Не знаю, что на меня нашло и к чему все это стремилось, но внезапно налетел ураган горя, какого я не припомню с детства, когда горе кажется таким безысходным, такие неизбывным, что, без всяких предвестий со стороны своего тела, я вдруг осознал, что рыдаю, вернее, пытаюсь сдержать рыдания, чтобы Манфред их не услышал.
— Так уже давно и... — Я пытался найти верные слова, борясь с комком в горле, не понимая, к себе обращаюсь или к ней.
— Скажи — не важно, что ты хочешь сказать, говори. — На самом деле она имела в виду: «Плачь, если так легче, — может, нам обоим полегчает».
Но я поймал ее на слове.
— Нет, ты скажи за меня.
Что на деле означало: «Сперва ты заплачь», а этим я хотел сказать: «Я приму сочувствие, сострадание, даже дружбу, только не исчезай больше, не исчезай».
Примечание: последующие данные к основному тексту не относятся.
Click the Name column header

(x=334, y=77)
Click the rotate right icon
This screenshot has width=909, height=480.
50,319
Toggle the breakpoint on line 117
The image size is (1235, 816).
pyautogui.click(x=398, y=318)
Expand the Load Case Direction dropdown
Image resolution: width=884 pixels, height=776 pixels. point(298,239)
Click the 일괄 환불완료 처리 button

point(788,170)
Я никогда и ни с кем до того не бывал настолько честен, именно поэтому мне и казалось, что, даже рыдая, я притворяюсь, потому что только мысль о том, что я притворяюсь, и помогала уклониться от захлестнувшей меня волны неизбывного горя.
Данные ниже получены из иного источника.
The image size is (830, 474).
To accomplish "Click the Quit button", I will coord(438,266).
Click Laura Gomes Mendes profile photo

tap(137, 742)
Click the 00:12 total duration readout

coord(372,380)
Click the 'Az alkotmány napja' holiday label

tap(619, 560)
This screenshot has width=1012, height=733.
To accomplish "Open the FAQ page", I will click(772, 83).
Возможно, в этом, в конце концов, и заключалось, пусть зыбкое, доказательство любви: надежда, вера, убеждение, что она знает меня лучше, чем я сам, что в ее, а не в моих руках ключи ко всем моим переживаниям. Мне не нужно ничего знать, ведь все знает она.
— Скажи вместо меня, — произнес я. Добавить мне было нечего.
Она довольно долго думала.
— Я не смогу, — выпалила она наконец.
— А я смогу? Да что с нами такое?
— Не знаю.
— Так мы будем еще четыре года прятаться друг от друга, до следующей вечеринки?
Она помедлила.
— Не знаю.
— Тогда зачем ты звонишь?
— Потому что прощание наше было совершенно невыносимым. Мы раз за разом встречаемся на этих вечеринках, но когда мы рядом, мы разобщены сильнее, чем когда едва ли не забываем друг про друга. Придет день, и я умру, а ты об этом и не узнаешь — и что потом?
От этого я задохнулся и заговорил не сразу.
— Я не могу жить таким, каким становлюсь после каждого нашего разрыва, — сказал я. — Даже сейчас я с ужасом думаю о том, кем стану, когда мы повесим трубки. А кроме того, — добавил я, вымученно хихикнув, — то, что я сейчас плачу, — это ужасно. Нам надо увидеться.
— Потому я и звоню.
Мы договорились встретиться как-нибудь на следующей неделе.
Через несколько часов она прислала эсэмэску: «Прости, не смогу» — в ответ на электронное письмо с предложением места и времени.
«Не сможешь на следующей неделе, — написал я в ответ, — или вообще?»
«Вообще!»
Похоже, я дал ей повод, при том что она и сама не догадывалась, что ищет его.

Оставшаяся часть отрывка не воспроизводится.